On Sunday I did some Deadlifts. Trying to work on my low-back position. This is something I’ve struggled with for a while. I think I’m starting to get it. The chest up cue has never worked that well for me. I need to literally think about keeping my hips high and touching my shoulders to my ass.
This video is with 405:
Still some loss of position (could be due to hamstring flexibility) but at least I knew when my back was set. Going to do some pause deadlifts an inch off the floor to really reinforce this position. Starting to think in terms of working on my weaknesses. Going to be doing lots of pause and pin work in the weeks ahead.
Also, might not have been a great idea to go so heavy so soon after coming back. The low back DOMs slapped me in the face.

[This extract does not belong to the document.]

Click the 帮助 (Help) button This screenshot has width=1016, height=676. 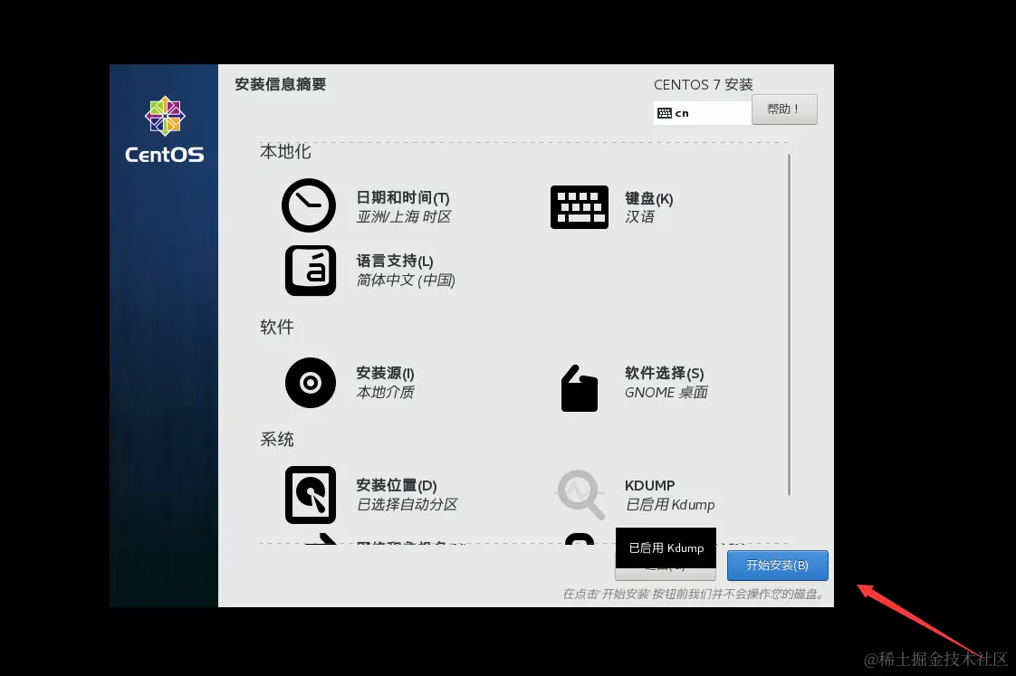(784, 109)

Training – 10/07/2013 – Volume Bench
165×3@8 (3ct Pause)
185×3@8 (Drop 5%)
165×3@8 (Pin Press)
185×3@9 (Drop 5%)
Gettin some work in. First time benching since I’ve been back. 3 count pause bench and some pin pressing. I’m definitely rusty with RPE. I suppose it’ll come back over time.

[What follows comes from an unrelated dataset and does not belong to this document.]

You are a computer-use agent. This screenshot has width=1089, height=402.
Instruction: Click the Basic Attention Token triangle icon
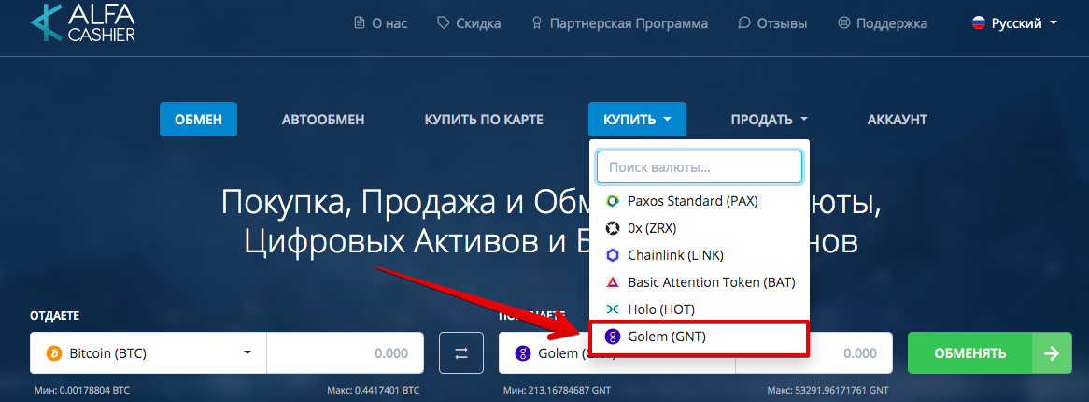pos(613,282)
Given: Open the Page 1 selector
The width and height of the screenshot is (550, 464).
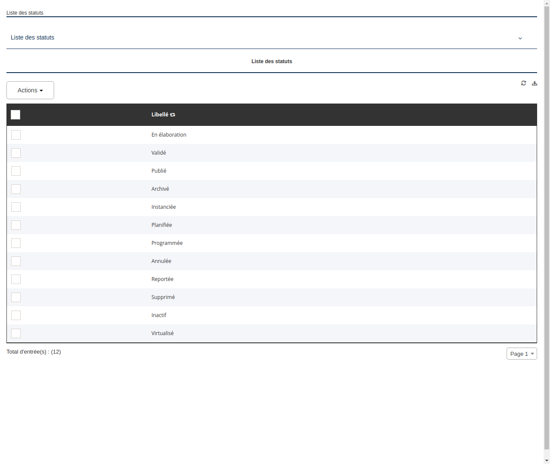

So I’m back from about a 2 and a half week trip to China for work. As usual I did not have access to a rack over there so I only was able to do dumbbell work. The heaviest dumbbells they had were 80lbs. This was heavy enough to do some heavy-ish hypertrophy work. I brought my straps so I was able to do some high-rep rows and shrugs. I loosely followed a bodybuilding split but a lot of the time I just did what I felt like. When I squatted I did goblet squats. These were hard at first and I was sore for a bit. I quickly adapted to these and so I started pausing every rep to make it harder.
I rarely every do hypertrophy work and so to my surprise I started to see an increase in size in some areas (particularly traps and chest). I think I have some size potential in a lot of areas. Probably means I should include more hyp work in my training.